§ **INSTRUCTIONS**
[A] In the cannabis marketplace talk, find each place where the word "data" is not followed by "sets." List every different word that comes right before it.
[B] Copy the part of the cannabis marketplace talk from "We see whether" up to and including "of an example.".

§ **READING PASSAGE**
We see whether it be Amazon or sort of any number of other marketplaces out there, being able to effectively gather that first-party data, analyze it, and use it to improve conversion, to help improve ROI for businesses is the name of the game. When it comes to cannabis, there's nobody who's been doing it longer and broader than we have. Next slide. Here, I think this is just to give you a little bit of an example.
At the end of last year, we actually were started rolling out and doing some experimentation with how we could take our first-party data, and particularly information on consumers, what they've shopped on, what consumers similar to them were likely to have shopped for, and combined it with how we do ordering and filters of menu items, that sort of thing, to try and drive conversion. Again, the critical thing with the marketplace is you're looking to drive conversion. What's your average order size? What's your cadence of reorder? That sort of thing. What we did was we combined our proprietary data with these marketplace surfaces we had to try and personalize the experience.
We've been doing this in other parts of the site, where we basically take affinity data or sort of actual behavioral data for that individual and then sort of customize parts of the site. The interesting thing about this experiment is it drove north of 5% increase in conversion as a result of just that one experiment. That's just one small example of the possibilities we're unlocking by merging our data sets with our marketplace. We're doing similar things by merging data sets with things like our CRM or loyalty solutions. Separately, this is a fairly low in the funnel experiment. There's really interesting things we can do as we start to put this in higher in the discovery funnel, especially if you think back on what I mentioned about there being an explosion of new brands and SKUs.

[Items listed in a dataset]
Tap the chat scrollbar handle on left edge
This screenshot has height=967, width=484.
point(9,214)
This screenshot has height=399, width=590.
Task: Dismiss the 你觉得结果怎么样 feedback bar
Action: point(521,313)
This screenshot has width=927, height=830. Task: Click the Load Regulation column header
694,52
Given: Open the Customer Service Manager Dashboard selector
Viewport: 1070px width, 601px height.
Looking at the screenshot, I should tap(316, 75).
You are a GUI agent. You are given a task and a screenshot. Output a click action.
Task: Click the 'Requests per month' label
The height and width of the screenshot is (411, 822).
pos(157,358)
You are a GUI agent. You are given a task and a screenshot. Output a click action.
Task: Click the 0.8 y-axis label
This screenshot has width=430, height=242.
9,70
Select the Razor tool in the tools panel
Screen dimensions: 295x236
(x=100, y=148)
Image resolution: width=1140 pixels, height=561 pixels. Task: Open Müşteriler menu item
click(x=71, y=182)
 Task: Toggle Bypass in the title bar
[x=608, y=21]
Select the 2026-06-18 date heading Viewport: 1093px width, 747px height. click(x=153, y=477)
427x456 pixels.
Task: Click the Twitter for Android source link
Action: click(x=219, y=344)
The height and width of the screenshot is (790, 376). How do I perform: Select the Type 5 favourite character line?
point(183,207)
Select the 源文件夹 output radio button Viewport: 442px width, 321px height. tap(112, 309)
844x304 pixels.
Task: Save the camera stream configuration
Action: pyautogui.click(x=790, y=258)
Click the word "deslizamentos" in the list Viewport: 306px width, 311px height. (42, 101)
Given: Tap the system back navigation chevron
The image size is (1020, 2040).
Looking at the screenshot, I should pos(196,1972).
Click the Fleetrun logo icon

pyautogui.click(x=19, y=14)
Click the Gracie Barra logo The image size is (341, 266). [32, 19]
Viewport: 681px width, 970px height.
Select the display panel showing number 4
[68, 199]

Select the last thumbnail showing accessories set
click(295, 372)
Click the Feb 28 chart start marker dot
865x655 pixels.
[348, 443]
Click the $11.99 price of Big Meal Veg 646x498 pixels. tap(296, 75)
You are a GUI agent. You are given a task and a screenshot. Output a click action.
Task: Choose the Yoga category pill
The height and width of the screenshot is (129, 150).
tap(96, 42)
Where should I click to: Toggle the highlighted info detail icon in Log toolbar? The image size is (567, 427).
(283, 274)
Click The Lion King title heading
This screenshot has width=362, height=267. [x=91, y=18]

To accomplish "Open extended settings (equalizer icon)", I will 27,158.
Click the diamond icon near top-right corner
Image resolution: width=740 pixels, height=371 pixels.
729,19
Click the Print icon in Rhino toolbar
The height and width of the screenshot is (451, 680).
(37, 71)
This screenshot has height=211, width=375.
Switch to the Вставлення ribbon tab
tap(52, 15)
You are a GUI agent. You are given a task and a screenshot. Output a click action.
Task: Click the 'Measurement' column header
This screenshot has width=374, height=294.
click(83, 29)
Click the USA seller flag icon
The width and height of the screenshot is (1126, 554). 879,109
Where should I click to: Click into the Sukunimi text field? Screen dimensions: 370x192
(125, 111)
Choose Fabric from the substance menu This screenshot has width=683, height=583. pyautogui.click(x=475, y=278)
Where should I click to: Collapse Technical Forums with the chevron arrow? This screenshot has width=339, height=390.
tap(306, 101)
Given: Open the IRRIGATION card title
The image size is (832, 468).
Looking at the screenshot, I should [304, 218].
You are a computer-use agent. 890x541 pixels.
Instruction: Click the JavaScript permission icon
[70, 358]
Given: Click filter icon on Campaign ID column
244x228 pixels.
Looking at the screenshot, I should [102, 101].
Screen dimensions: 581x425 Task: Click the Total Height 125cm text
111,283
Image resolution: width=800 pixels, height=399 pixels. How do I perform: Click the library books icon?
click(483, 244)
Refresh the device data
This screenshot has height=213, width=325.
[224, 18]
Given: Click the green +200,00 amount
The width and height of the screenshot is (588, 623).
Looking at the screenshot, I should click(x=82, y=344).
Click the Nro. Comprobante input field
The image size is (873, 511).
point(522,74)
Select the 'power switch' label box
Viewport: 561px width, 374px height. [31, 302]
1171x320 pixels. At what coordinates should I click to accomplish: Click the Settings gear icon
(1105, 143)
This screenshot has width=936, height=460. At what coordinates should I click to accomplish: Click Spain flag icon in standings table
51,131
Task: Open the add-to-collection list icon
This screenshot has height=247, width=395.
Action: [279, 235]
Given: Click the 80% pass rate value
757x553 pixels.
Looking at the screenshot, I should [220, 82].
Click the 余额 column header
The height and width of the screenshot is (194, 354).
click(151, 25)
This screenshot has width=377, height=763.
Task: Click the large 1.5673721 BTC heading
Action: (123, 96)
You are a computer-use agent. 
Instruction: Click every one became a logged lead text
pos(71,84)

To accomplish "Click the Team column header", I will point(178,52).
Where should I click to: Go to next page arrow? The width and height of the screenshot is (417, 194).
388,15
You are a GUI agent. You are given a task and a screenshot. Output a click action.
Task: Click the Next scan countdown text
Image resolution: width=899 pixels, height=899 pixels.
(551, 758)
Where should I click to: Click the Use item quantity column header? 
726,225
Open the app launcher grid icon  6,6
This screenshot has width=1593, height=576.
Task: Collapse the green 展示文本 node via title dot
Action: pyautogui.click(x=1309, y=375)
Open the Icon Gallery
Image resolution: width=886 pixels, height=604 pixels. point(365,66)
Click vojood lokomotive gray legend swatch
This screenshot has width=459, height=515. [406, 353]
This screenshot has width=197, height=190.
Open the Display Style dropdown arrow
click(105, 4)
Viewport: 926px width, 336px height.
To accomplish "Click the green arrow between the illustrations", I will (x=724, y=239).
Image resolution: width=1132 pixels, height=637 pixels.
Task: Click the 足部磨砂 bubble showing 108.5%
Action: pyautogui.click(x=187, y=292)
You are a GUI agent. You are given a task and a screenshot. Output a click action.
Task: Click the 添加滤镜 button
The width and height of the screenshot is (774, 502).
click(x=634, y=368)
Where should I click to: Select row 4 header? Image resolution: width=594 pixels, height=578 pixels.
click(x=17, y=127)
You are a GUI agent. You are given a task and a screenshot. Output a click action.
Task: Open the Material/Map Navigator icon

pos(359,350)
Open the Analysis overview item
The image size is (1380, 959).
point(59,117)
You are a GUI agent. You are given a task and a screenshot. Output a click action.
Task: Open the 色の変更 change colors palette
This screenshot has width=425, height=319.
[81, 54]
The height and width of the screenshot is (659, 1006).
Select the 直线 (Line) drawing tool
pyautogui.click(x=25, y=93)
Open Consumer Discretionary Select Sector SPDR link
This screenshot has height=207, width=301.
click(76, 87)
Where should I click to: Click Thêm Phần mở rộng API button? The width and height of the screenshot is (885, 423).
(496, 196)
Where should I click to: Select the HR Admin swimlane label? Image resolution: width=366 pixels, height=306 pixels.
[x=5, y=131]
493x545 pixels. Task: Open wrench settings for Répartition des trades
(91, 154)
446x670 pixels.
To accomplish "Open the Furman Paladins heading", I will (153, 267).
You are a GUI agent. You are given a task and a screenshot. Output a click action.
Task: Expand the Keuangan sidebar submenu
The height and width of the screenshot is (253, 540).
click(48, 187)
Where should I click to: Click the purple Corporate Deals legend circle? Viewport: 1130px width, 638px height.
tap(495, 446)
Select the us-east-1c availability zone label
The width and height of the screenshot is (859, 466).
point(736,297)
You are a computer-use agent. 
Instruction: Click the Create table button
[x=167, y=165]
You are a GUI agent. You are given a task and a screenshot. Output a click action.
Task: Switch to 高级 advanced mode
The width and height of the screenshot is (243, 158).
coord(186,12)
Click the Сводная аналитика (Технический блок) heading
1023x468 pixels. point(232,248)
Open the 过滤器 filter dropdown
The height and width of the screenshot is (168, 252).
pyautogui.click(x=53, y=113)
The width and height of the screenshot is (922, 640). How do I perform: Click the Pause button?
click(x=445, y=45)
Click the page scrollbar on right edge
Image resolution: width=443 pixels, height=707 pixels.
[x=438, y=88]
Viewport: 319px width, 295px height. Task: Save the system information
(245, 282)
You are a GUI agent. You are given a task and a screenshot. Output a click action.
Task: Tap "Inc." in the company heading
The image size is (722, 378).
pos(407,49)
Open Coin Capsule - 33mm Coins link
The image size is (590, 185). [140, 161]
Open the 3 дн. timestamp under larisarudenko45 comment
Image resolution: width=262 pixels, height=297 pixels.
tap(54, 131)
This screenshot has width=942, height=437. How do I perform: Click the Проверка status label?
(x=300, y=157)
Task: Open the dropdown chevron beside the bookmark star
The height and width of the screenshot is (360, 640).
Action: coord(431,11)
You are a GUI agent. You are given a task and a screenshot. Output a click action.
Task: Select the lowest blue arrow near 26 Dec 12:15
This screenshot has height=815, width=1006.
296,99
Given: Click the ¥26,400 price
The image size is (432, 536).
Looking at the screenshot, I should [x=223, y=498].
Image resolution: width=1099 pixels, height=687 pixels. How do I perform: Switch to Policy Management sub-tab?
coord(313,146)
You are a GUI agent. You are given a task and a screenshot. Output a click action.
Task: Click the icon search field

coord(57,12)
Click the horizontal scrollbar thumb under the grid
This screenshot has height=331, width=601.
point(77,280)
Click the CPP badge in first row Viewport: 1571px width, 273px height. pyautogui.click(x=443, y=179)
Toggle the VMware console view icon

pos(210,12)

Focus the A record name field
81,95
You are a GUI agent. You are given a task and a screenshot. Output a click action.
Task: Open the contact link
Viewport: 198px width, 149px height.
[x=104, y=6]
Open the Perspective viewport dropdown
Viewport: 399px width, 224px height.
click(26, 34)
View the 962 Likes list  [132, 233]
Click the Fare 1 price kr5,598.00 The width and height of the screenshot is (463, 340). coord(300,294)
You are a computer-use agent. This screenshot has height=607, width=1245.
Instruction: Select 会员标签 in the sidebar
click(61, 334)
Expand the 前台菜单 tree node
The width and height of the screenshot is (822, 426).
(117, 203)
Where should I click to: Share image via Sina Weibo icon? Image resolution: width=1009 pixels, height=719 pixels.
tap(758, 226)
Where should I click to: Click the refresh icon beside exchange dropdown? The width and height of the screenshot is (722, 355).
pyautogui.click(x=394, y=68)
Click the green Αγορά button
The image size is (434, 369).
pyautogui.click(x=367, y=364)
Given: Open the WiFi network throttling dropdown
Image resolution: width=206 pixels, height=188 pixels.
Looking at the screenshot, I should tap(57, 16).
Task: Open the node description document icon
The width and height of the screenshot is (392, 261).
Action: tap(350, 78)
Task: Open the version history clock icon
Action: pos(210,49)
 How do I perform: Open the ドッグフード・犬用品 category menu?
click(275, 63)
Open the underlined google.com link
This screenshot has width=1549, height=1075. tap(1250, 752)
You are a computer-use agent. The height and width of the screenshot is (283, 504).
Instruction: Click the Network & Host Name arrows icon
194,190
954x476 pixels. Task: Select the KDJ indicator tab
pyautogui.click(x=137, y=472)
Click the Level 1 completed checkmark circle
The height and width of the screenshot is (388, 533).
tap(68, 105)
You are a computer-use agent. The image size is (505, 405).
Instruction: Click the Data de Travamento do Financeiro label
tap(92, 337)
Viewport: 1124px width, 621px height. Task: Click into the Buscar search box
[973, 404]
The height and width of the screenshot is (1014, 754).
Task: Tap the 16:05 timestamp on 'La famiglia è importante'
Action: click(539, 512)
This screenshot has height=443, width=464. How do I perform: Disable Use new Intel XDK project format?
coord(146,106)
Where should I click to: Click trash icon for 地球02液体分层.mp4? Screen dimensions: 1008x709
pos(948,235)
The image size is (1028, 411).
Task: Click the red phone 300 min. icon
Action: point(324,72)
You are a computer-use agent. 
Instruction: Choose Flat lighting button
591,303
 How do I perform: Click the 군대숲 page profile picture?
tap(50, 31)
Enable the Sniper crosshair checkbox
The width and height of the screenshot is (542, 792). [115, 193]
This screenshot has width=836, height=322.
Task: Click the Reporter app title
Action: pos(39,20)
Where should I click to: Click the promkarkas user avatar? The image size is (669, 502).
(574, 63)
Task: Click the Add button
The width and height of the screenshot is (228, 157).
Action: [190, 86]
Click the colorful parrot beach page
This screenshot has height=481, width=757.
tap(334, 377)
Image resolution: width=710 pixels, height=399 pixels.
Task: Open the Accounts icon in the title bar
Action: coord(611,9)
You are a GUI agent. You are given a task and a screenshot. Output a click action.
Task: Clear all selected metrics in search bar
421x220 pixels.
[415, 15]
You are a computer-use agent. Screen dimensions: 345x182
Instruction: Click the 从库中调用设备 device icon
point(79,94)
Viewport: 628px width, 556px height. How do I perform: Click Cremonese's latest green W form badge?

§ **SOLUTIONS TO THE TASKS**
[A]
first-party
proprietary
affinity
behavioral

[B]
We see whether it be Amazon or sort of any number of other marketplaces out there, being able to effectively gather that first-party data, analyze it, and use it to improve conversion, to help improve ROI for businesses is the name of the game. When it comes to cannabis, there's nobody who's been doing it longer and broader than we have. Next slide. Here, I think this is just to give you a little bit of an example.